Mengajarkan Multibahasa Pada Anak

Saya berterimakasih pada Uyut, Nenek, Kakek serta Orang tua saya dari kedua belah pihak ibu dan ayah sebab dari merekalah multibahasa dalam keluarga kami berasal. Mereka tidak mengenal teori-teori modern tentang multibahasa, multilingual, dan multicultural. Mereka adalah orang-orang Indonesia, tradisional, dan sederhana yang ikhlas mengajari anak-anak mereka dengan bahasa serta warisan leluhur budaya kita yang sangat kaya.

Sering saya menemukan keluarga-keluarga Indonesia yang berkomunikasi memakai bahasa daerah masing-masing serta bahasa Indonesia tapi merasa kok mereka tidak pernah menyebut bilingual apalagi multilingual.

Menurut saya tetap saja bilingual atau multilingual sebab struktur dan susunan bahasa daerah itu lain sama sekali dengan bahasa Indonesia. Artinya ya bahasanya memang berbeda.

Saya dibesarkan dalam bahasa Sunda, Jawa, dan bahasa Indonesia sudah menyebut keluarga kami multilingual artinya bahasa Sunda lain dengan bahasa Jawa serta bahasa Indonesia. Jadi sudah tiga bahasa pertama saya.

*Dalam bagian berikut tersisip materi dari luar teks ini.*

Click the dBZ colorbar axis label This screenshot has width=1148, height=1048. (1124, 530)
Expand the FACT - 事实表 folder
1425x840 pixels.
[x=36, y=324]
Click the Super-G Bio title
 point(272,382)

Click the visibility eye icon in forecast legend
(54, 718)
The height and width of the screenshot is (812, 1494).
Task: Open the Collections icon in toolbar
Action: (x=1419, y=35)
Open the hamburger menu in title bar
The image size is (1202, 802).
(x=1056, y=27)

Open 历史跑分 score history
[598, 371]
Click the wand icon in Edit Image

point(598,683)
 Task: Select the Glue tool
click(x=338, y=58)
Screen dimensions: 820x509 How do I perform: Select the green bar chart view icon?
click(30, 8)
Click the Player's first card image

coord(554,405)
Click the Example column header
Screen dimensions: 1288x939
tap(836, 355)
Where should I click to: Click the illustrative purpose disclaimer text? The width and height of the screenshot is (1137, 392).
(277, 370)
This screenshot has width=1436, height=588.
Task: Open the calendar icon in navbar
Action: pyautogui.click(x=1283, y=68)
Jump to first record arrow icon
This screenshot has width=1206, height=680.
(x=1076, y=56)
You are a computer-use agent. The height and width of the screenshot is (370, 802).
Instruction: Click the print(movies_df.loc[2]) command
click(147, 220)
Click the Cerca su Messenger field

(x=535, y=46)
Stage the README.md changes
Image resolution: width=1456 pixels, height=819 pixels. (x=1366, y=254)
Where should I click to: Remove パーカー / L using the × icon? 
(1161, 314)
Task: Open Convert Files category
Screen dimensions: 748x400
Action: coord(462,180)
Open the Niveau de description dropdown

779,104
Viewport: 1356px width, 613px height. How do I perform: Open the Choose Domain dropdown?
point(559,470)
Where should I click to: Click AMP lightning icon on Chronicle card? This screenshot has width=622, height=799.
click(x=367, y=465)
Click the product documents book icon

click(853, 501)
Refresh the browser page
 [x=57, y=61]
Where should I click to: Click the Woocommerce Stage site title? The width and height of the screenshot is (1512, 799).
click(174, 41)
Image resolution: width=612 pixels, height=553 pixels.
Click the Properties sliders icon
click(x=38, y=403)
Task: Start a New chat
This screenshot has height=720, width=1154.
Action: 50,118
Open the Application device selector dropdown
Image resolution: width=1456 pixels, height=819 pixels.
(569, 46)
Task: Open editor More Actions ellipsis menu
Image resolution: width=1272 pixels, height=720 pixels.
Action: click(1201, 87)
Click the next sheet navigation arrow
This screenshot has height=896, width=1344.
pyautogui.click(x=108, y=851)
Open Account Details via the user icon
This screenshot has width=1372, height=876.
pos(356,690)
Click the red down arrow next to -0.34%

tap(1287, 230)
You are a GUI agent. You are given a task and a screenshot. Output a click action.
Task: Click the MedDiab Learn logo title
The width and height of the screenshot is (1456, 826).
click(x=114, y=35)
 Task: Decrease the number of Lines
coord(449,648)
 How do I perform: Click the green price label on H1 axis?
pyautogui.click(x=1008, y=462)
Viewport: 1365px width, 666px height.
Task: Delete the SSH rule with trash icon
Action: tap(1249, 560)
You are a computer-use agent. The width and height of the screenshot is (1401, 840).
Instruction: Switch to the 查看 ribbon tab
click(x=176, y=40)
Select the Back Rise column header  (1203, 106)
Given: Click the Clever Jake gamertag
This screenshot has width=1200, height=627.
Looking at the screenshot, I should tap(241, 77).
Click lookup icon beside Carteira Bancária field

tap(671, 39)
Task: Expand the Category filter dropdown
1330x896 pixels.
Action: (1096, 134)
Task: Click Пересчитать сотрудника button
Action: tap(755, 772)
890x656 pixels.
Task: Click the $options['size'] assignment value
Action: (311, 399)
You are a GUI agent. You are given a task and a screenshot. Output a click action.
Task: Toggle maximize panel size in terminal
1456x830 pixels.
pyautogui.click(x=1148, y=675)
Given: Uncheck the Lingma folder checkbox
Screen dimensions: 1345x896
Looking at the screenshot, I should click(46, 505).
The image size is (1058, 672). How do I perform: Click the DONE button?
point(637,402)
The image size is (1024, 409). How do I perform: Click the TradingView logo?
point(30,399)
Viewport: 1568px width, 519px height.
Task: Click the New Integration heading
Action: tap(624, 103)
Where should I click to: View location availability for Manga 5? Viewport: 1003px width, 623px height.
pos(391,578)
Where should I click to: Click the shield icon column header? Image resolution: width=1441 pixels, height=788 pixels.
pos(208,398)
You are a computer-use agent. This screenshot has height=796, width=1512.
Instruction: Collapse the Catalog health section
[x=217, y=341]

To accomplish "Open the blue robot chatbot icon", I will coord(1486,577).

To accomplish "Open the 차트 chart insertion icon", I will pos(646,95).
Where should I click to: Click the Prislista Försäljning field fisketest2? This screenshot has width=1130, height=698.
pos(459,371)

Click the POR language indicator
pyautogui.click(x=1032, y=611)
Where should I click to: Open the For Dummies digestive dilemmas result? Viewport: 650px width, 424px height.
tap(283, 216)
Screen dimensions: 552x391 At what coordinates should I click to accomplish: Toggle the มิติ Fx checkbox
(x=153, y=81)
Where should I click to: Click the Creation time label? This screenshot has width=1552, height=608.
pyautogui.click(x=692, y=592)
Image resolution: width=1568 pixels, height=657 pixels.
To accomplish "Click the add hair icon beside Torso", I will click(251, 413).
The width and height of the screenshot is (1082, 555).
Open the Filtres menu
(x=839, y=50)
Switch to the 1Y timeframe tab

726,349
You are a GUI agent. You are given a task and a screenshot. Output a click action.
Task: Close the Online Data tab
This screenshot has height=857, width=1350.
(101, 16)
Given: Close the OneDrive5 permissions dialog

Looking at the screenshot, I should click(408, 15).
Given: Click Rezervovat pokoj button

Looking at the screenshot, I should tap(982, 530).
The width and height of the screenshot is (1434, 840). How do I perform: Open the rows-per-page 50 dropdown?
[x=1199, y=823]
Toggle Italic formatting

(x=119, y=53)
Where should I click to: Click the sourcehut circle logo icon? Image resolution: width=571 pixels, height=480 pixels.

Tentu saja saya berterimakasih pada Uyut, Nenek, Kakek, Mbak yang dengan konsisten, tidak peduli bagaimana cuacanya, tetap memanggil saya si Nduk dan dalam Jawa constantly, always.

Jika saya menjawab dalam bahasa Sunda atau Indonesia, mereka, The Jawas in my family, langsung bilang, "Emoh njawab".  Itu membuat saya, lancar jaya berbahasa Jawa (dari pihak ibu). Sementara Eyang Istri dan Eyang pameget dari pihak ayah bilang, "Moal diwaler pami Iie nyarios basa Jawa atanapi bahasa Indonesia".

Bukan diskriminasi tapi itulah leluhur saya yang menerapkan metoda multibahasa OPOL atau One Parent One Language.

Menurut teori-teori multilingual yang ada, anak yang sedari kecil sudah biasa, sel-sel otaknya berlatih alih bahasa sana sini sehingga akan mudah menerima bahasa-bahasa berikutnya. Lebih lanjut bisa dibaca di sini.

Seseorang yang multibahasa atau multilingual disebut juga dengan istilah Polyglot.

Dari cara-cara orang tua serta karuhun saya mengajarkan beberapa bahasa kepada saya, maka saya mengaplikasikan cara yang persis sama kepada Sarah, anak kami.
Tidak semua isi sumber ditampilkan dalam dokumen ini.